*WHAT THIS TASK INVOLVES:*
Write the next part of the design notes below for the service that indexes papers by sentence and searches them. Pick up after their last step.

++++ SELECTED EXCERPT ++++

A service which will do the following:
- Listen to Nexus SSE of type {Paper} on project {literature}.
- Split each paper into sentences.
- Make an API call to Blue Brain Search to get the dense vector for each sentence.
- For each sentence, insert a document in ES index (paper_sentences):
{
"paperId": "{id}",
"text": "{original text}",
"vector": [...]
}
- For each paper, insert a document in ES index (papers) as raw document
- Provide an API endpoint /v1/papers:
POST /v1/papers
{
"paperId": ["{id1}", ..., "{idN}"], //optional
"text": "{text}"
}
- Make an API call to Blue Brain Search to get the dense vector for the {text}
- Make an ElasticSearch query using cosinesimilarity (for now)
{
"query": {
"script_score": {
"query": {
"bool": {
"filter": {
"query": {
"bool": {
"should": [
"term": { "paperId": "{id1}" },
"term": { "paperId": "{id2}" }
]
}
}
}
}
},
"script": {
"source": "cosineSimilarity(params.query_vector, 'vector') + 1.0",
"params": {
"query_vector": {TEXT_VECTOR}
}
}
}
},
"_source": {"excludes": ["vector"]}
}
-
Collect the returned score sentence from each paper
- Make an API call to Nexus to retrieve the paper metadata (authors, title, ...).

++++ MATERIAL ++++

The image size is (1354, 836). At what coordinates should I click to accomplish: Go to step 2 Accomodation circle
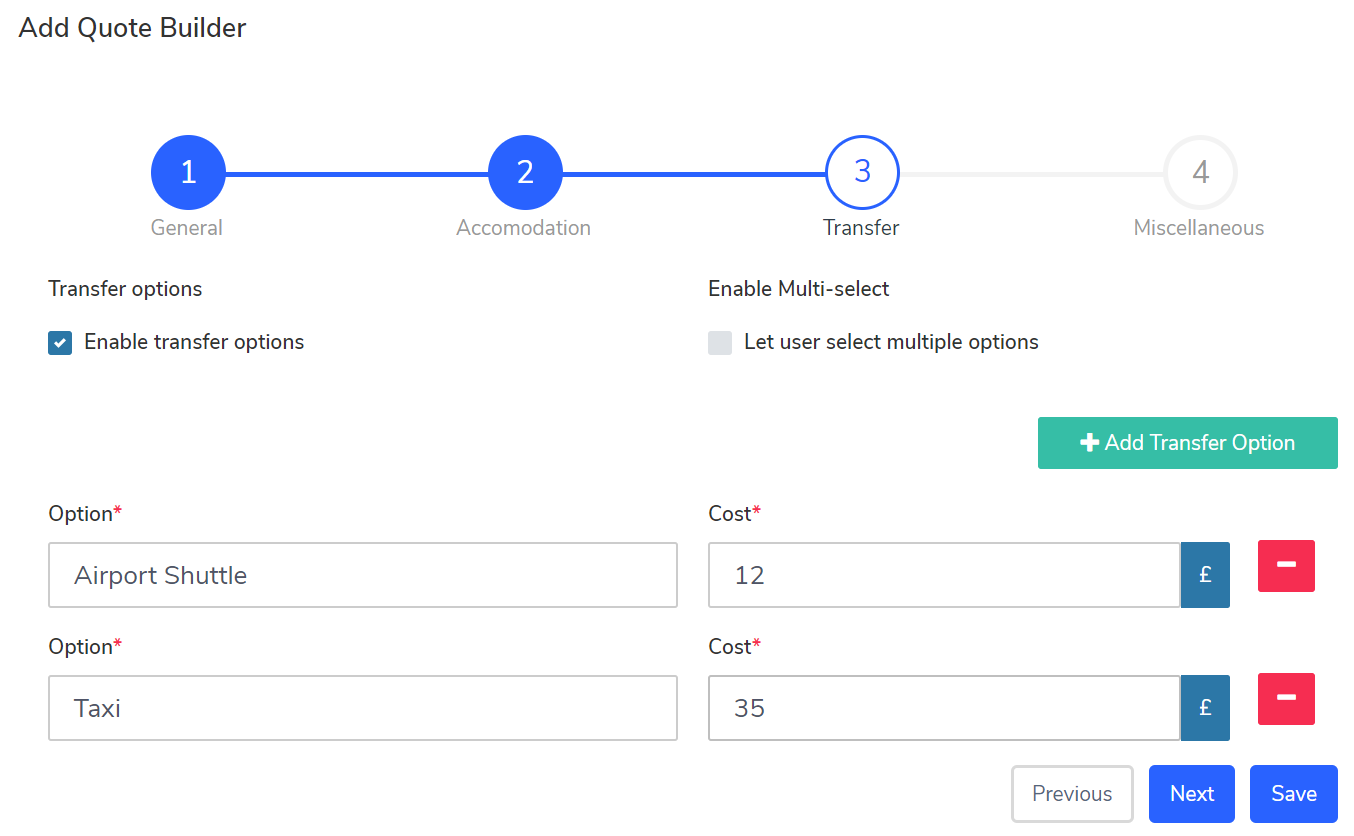pos(525,173)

++++

*RESULT:*
- Alternatively make a second elasticsearch query to retrieve the matched papers (probably this can be optimazied in some way).
-
Compose and serve the API response:
{
"total": {total},
"results": [
{
"score": {score},
"paperId": "{id}",
"title": "{title}",
"authors": [ "{name1}", "{nameN}" ],
"text": [
{ "highlight": true, "value": "{text1}" },
...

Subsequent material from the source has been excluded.